Not only will Uber encourage users to use their Uber card for everyday purchases, but the company will know exactly what those cardholders are doing in the rest of their wallet. That is the real play here for Uber – if it has access to a customer’s bank account, it knows exactly what the customer is doing with their money, how much they are spending and where. If Uber can identify consumer spending behaviors, you can bet it will start developing Uber categories accordingly. Think of Uber as Facebook on wheels – taking over the physical world using customer data, from food and nightlife to retail and entertainment. Uber already knows where its customers live and where they go – it can fill in the missing blanks with the customer’s credit card data.

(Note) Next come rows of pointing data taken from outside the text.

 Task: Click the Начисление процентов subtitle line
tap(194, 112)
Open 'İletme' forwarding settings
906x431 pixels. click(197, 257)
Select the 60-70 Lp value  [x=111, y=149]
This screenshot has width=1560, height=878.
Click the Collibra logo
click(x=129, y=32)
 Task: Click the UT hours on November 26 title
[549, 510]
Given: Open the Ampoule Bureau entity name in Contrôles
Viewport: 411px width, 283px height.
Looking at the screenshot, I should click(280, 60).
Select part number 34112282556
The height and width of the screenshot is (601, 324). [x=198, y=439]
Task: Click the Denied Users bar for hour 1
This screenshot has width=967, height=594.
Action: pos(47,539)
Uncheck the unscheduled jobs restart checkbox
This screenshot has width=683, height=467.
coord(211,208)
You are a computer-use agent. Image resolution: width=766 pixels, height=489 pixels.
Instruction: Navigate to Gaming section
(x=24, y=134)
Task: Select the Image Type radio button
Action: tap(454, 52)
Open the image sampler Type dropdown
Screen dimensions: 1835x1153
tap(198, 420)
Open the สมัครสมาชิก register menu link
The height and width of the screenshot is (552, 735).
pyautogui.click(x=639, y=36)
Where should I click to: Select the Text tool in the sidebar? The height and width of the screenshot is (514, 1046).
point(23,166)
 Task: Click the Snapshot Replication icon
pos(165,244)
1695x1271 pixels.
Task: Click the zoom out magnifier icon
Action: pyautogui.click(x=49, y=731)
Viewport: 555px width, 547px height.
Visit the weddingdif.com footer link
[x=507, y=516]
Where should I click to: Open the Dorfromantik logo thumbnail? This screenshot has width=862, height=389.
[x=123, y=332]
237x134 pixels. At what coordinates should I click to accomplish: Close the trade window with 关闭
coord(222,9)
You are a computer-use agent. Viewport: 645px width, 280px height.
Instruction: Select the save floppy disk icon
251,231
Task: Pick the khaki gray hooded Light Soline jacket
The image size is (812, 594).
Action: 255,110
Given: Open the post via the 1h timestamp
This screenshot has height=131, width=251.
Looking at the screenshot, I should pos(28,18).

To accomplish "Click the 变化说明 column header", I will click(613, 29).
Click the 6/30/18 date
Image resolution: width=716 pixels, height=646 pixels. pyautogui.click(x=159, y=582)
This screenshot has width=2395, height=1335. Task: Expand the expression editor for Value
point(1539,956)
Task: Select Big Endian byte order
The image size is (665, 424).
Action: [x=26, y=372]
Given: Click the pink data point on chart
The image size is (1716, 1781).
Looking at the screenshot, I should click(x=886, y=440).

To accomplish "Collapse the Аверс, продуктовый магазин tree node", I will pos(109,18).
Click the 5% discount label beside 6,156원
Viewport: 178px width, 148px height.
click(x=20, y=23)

We are starting to see more clearly why Amazon is expanding its brick-and-mortar presence with services like AmazonFresh and its acquisition of Whole Foods – Jeff Bezos sees the competition on the horizon, and the competition is Uber.
The Uber-Barclays partnership may seem like a minor story, but we shouldn’t make the mistake of thinking Uber is just a more efficient taxi service. The company could potentially reshape the entire landscape of modern city economies – what moves people and money – and Barclaycard is more than smart to puts its financial services expertise in partnership with Uber.
If Uber succeeds – and first it must fix recent scandals and PR crises, which reportedly knocked $10B off its valuation — the world of ridesharing, retail and rewards could look very, very different.